La Oficina del Portavoz siempre ha tenido como asignatura pendiente la definición administrativa de su personal a través de una RPT en la propia Junta de Andalucía. Hasta el momento un nutrido grupo de profesionales han desarrollado una labor técnica de apoyo a las delegaciones provinciales y consejerías, documentación, fotografía o redes sociales … a través de la figura de Personal de Libre Designación. La comunicación institucional pende del “viento” partidista que gobierne.
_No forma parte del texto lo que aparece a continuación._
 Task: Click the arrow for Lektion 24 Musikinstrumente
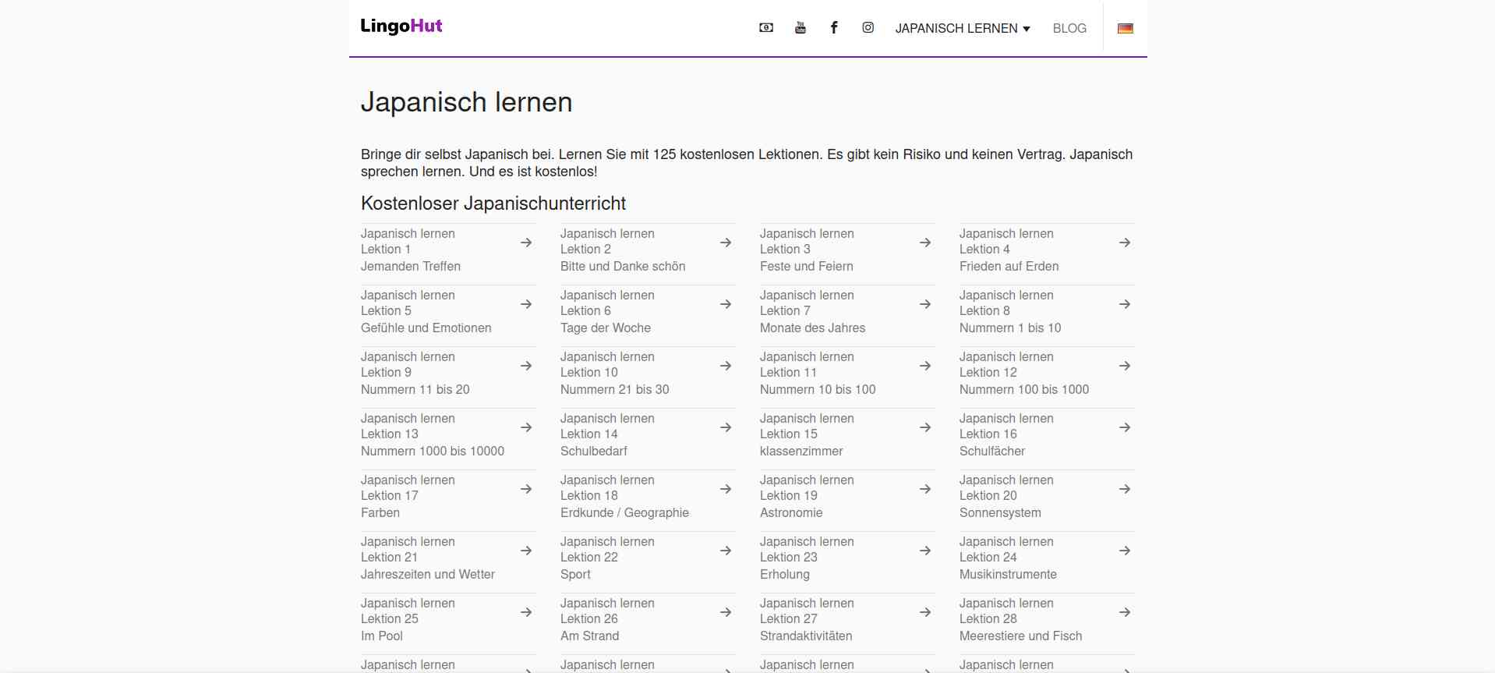[1124, 551]
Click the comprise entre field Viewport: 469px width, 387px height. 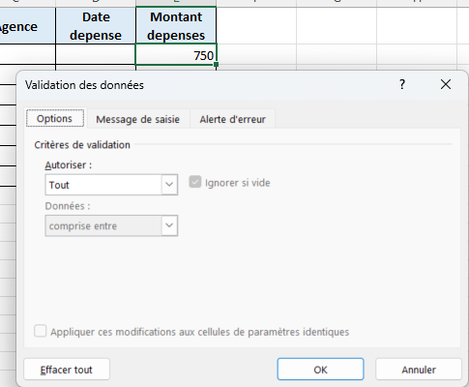coord(103,225)
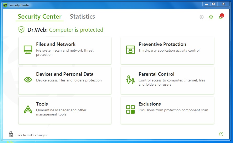Image resolution: width=233 pixels, height=143 pixels.
Task: Click the Files and Network monitor icon
Action: (28, 50)
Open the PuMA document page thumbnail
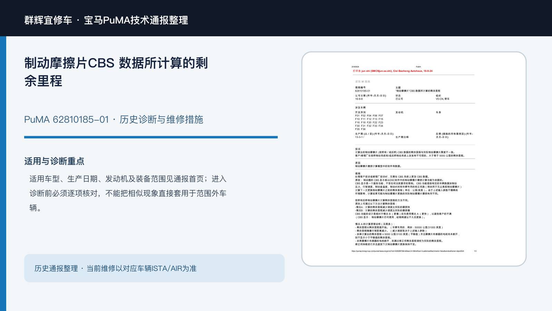The height and width of the screenshot is (311, 552). 414,159
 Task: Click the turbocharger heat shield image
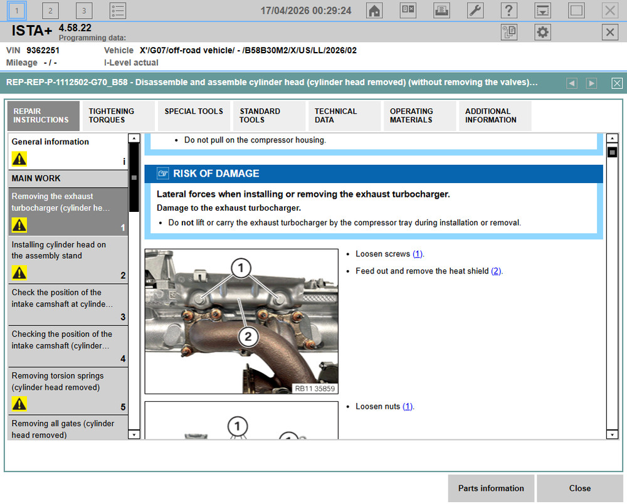point(241,321)
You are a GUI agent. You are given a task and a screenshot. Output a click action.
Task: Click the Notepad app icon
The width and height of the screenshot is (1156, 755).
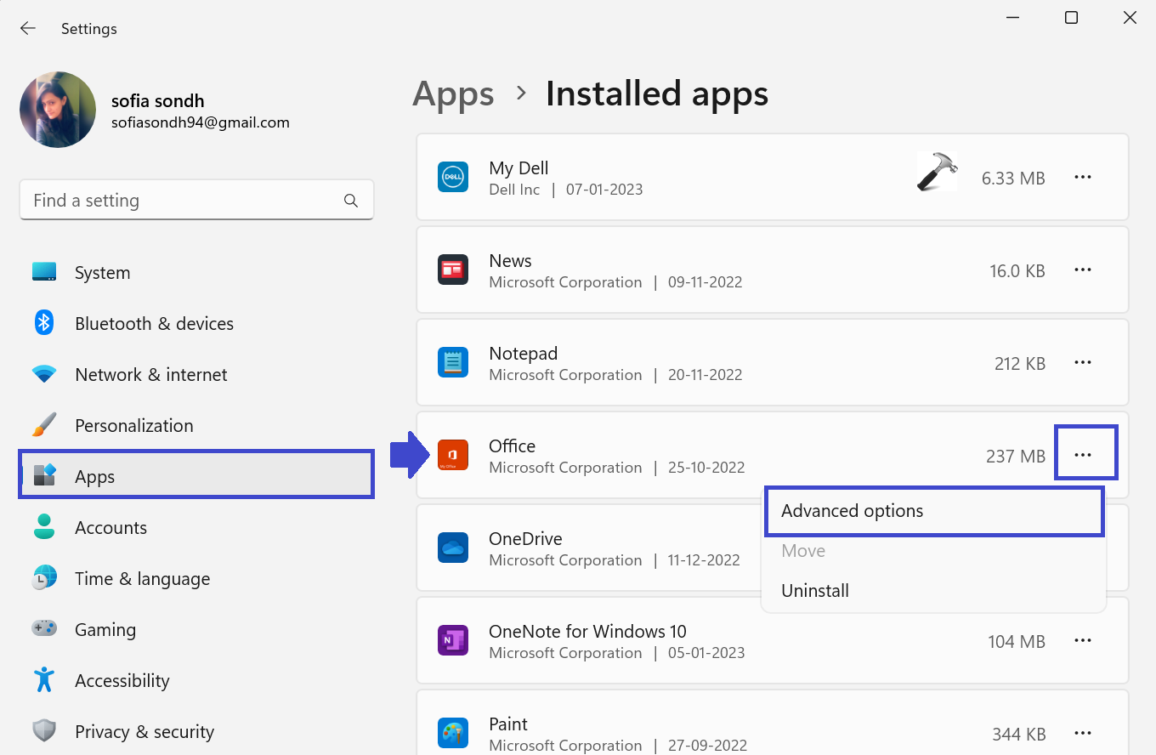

Preguntado por este asunto en la rueda de prensa tras el Consejo de Gobierno ha declinado pronunciarse de forma clara.

Pues bien, ahora que Función Pública está en la Consejería de Presidencia quizás, de una vez por todas, sea el momento para definir por fin el papel de los periodistas en la administración autonómica a través de los mecanismos propios de mérito, concurrencia y capacidad. Sería una oportunidad de estabilización de empleo y una salida profesional con empleo de calidad para miles de estudiantes y licenciados en Ciencias de la Comunicación. Además, provocaría un efecto espejo en otras administraciones.

Capítulo aparte merece la RTVA y futuro de la Dirección General de Comunicación Social (con un Director ya destituido). De momento sabemos que tanto la RTVA como la Dirección General de Comunciación Social (ente que regula el espacio radioeléctrico y gestiona comunicación publicitaria) también estará bajo la responsabilidad de Bendodo.